I go on to illustrate this argument by outlining some examples of the anti-Semitic remarks that emanated from distinguished political and cultural figures, from Lloyd George to W.J. Gruffydd, and from Winston Churchill to George Orwell. The latter’s inclusion being a very obvious source of discomfort to Tim Williams.
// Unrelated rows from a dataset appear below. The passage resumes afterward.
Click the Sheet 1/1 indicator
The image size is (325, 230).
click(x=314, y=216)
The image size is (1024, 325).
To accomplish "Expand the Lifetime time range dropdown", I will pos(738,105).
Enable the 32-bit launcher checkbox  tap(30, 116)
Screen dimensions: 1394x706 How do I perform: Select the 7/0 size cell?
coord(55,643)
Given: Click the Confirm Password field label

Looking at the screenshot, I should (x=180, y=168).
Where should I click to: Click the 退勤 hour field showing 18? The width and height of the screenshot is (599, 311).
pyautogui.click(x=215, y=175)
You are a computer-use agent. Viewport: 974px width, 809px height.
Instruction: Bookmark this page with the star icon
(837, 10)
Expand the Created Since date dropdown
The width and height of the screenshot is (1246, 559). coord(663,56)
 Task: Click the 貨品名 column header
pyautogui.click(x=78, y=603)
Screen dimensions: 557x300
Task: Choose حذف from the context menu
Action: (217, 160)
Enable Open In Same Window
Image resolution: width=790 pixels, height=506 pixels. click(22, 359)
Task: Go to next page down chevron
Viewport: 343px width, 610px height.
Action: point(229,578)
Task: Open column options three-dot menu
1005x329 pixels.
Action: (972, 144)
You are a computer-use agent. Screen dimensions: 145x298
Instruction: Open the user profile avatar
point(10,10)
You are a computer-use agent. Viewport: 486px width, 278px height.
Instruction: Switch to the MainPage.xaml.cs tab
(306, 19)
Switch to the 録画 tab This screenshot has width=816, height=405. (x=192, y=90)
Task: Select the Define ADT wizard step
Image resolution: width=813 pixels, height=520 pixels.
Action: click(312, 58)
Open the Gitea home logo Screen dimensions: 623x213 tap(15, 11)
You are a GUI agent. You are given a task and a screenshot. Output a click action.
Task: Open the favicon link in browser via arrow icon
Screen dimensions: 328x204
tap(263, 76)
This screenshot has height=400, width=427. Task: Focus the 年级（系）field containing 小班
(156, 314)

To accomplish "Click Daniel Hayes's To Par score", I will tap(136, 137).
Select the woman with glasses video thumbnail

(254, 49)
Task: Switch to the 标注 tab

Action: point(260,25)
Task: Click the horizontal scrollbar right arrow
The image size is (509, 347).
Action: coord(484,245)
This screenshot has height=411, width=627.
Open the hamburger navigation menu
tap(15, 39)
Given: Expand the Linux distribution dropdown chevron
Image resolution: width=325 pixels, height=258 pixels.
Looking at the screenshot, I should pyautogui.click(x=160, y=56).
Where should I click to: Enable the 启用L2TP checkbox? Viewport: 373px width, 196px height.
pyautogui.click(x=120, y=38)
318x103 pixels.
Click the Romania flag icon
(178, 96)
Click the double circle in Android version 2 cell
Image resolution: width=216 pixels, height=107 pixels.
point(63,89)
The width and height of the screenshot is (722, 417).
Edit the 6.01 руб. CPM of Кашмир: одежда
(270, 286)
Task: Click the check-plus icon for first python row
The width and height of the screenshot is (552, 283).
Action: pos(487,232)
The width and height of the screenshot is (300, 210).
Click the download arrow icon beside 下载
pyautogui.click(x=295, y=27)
I further argue that Lewis’s anti-Semitic prejudices were ‘neither a fundamental or substantial part of his worldview – no more than was the anti-Semitism of Orwell or Churchill fundamental or substantial to theirs. Indeed, the category of race plays no part in Saunders Lewis’s political thought.’ This is an argument with which Tim Williams vehemently disagrees. He wants to draw a distinction between what he terms the ‘salon’ anti-Semitic prejudices of W.J. Gruffydd – and presumably Churchill and Orwell – on the one hand, and Lewis’s ‘philosophically coherent anti-Semitism’ on the other. Like Tecwyn Lloyd before him, it seems that Dr Williams sees only a difference of degree between Julius Streicher and Saunders Lewis. The problem is that in both cases, Lloyd and Williams merely assert their case rather than argue it: neither demonstrates how anti-Semitism was central to Lewis political thought or indeed worldview. Williams apparently considers a single stanza of poetry enough to establish guilt. In their admittedly different ways, both Lloyd and Williams also appear to be in denial about the extent to which the portrayal of Jews as rootless, mendacious, rapacious and, of course, as enjoying a controlling interest in the press, were standard tropes in the dismal litany of ‘salon’ anti-Semitic prejudice.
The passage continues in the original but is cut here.